(DATA RECORDS begins)
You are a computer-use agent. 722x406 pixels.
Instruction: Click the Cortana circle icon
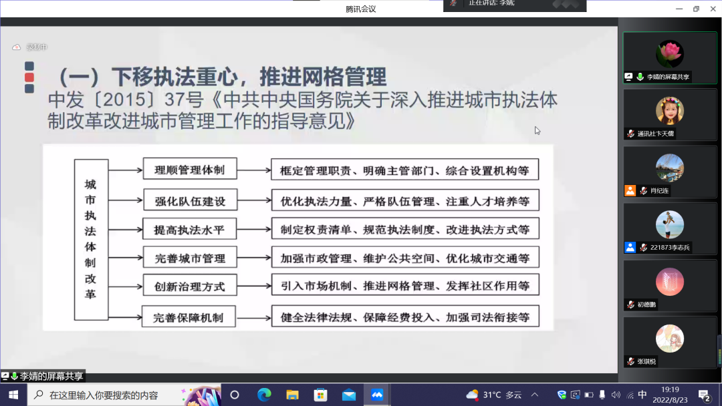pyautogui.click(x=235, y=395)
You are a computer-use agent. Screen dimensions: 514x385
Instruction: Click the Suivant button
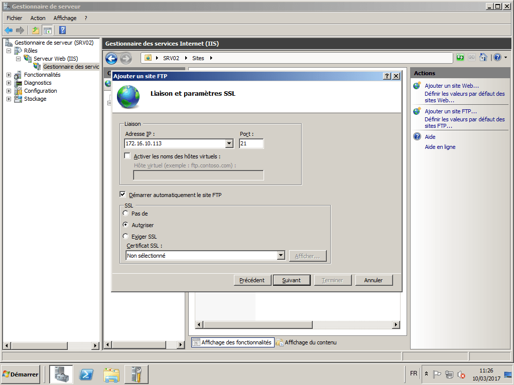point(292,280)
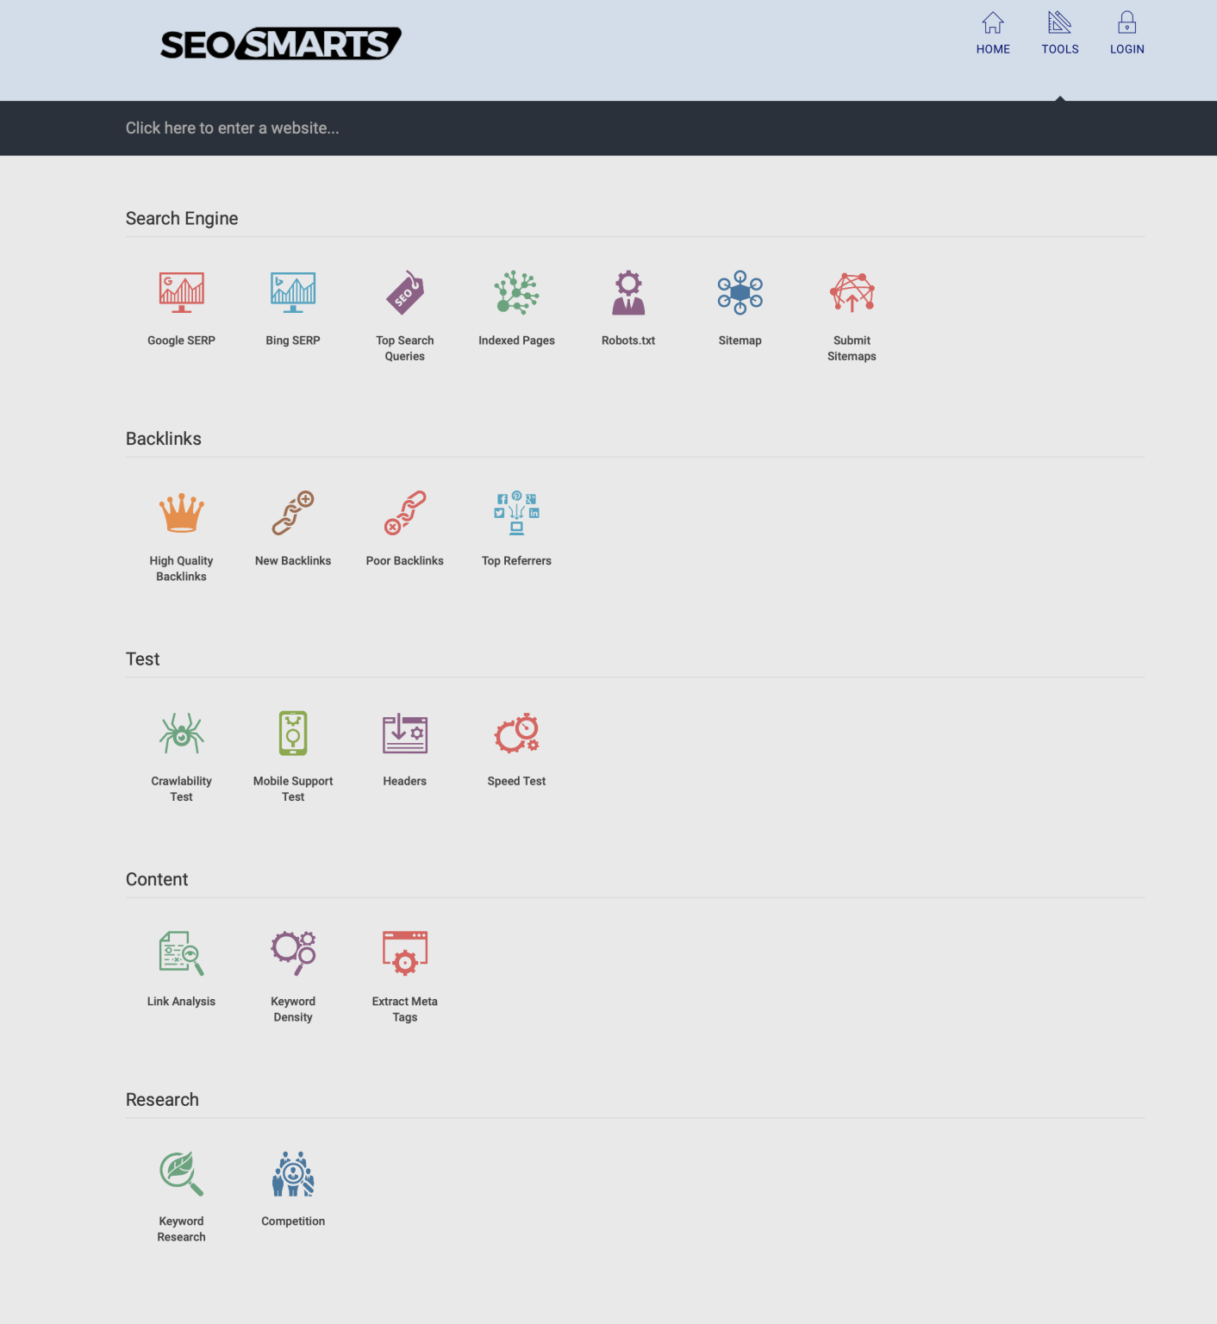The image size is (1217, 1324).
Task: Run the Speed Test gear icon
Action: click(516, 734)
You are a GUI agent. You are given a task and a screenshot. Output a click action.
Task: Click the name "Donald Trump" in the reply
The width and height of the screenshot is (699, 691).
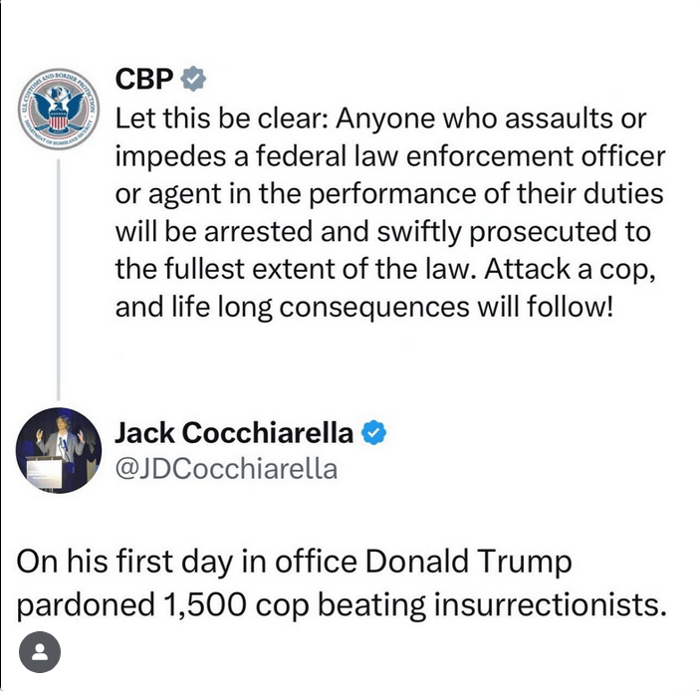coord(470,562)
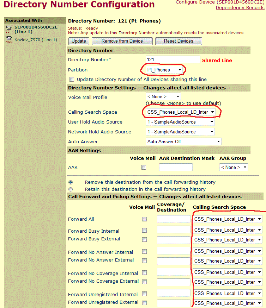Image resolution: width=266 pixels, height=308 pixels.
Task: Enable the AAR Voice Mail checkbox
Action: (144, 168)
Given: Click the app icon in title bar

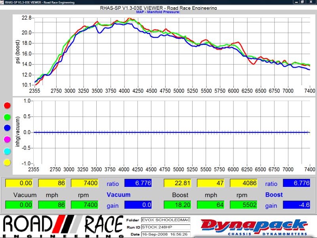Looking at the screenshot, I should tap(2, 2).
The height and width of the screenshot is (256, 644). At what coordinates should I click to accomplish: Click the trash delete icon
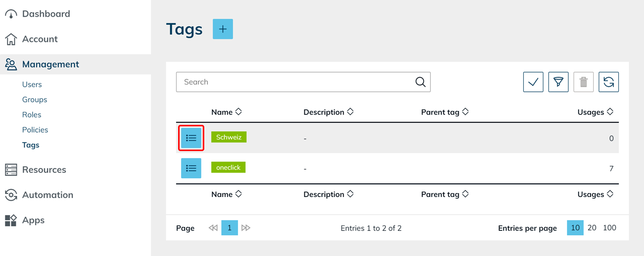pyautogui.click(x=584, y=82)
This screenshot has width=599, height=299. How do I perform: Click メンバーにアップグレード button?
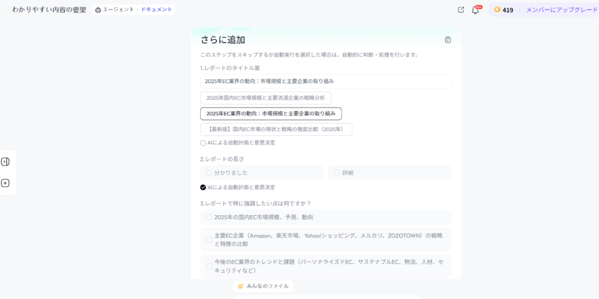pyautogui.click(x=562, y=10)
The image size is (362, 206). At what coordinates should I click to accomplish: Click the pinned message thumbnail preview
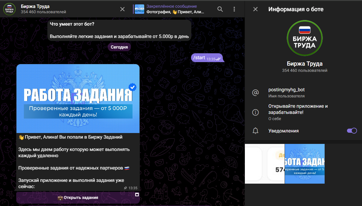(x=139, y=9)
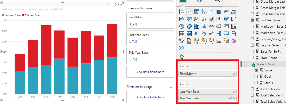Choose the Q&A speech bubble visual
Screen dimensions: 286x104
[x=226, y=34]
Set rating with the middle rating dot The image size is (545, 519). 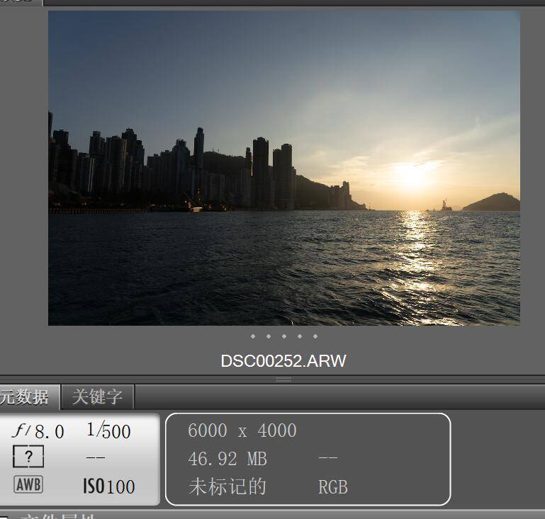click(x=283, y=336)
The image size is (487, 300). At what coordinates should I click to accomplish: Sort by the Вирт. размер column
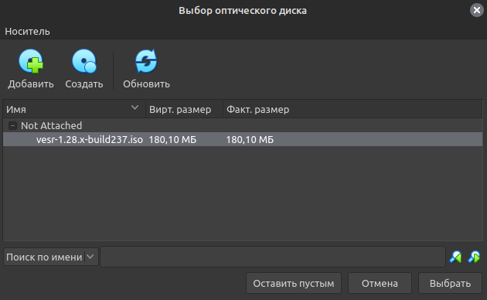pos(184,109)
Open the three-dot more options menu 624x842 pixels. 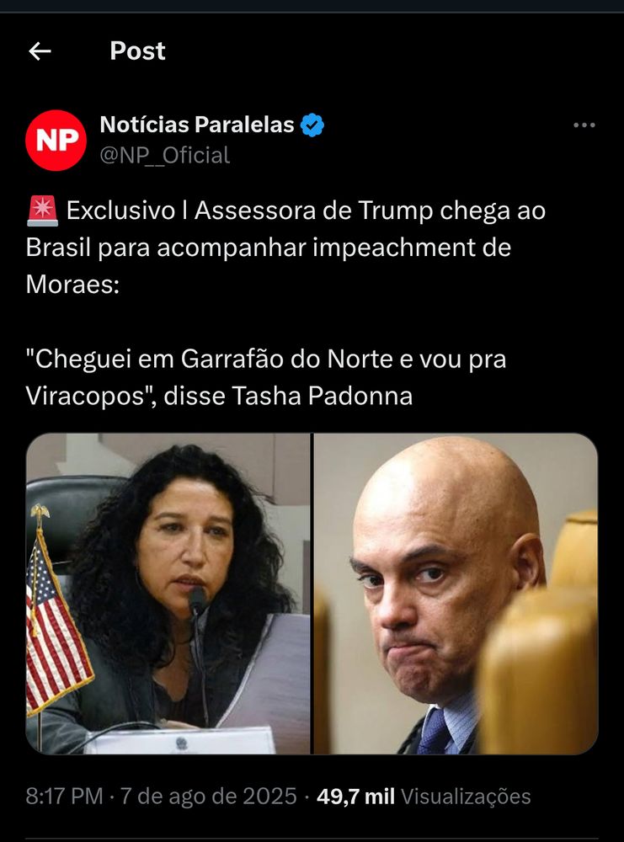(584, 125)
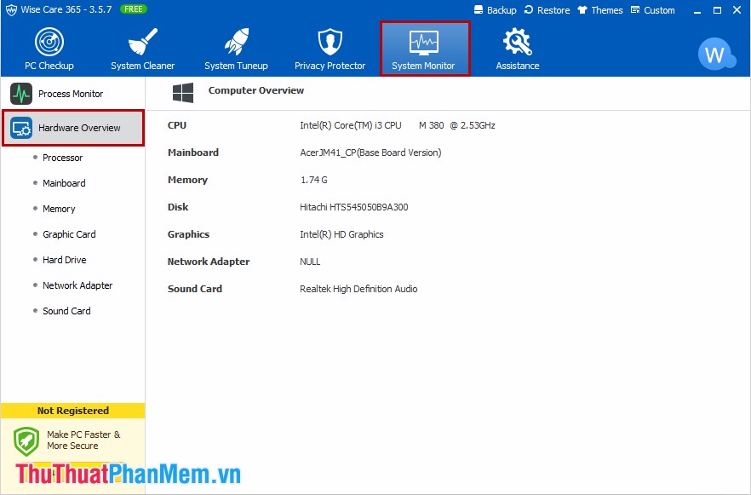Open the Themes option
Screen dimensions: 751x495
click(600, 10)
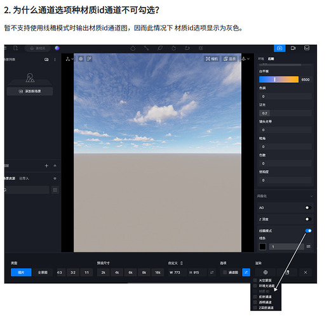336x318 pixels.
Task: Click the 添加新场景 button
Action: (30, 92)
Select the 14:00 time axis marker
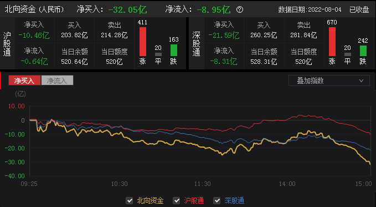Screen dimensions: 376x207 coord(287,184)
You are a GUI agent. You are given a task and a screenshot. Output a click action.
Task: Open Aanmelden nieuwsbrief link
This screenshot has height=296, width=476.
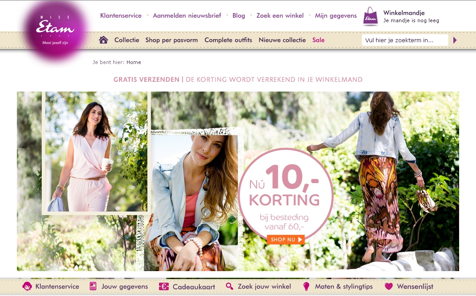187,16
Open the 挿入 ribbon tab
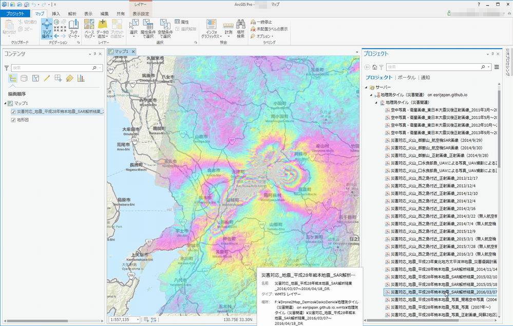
(DATA RECORDS ends)
◆ **TASK DIRECTIONS**
Repeat the records above exactly, from the first line through the line that contains "You are a computer-use agent. Screen", and leave out the pictures.

◆ **SOLUTION TO THIS PROBLEM**
You are a computer-use agent. 722x406 pixels.
Instruction: Click the Cortana circle icon
pyautogui.click(x=235, y=395)
You are a computer-use agent. Screen dimensions: 514x385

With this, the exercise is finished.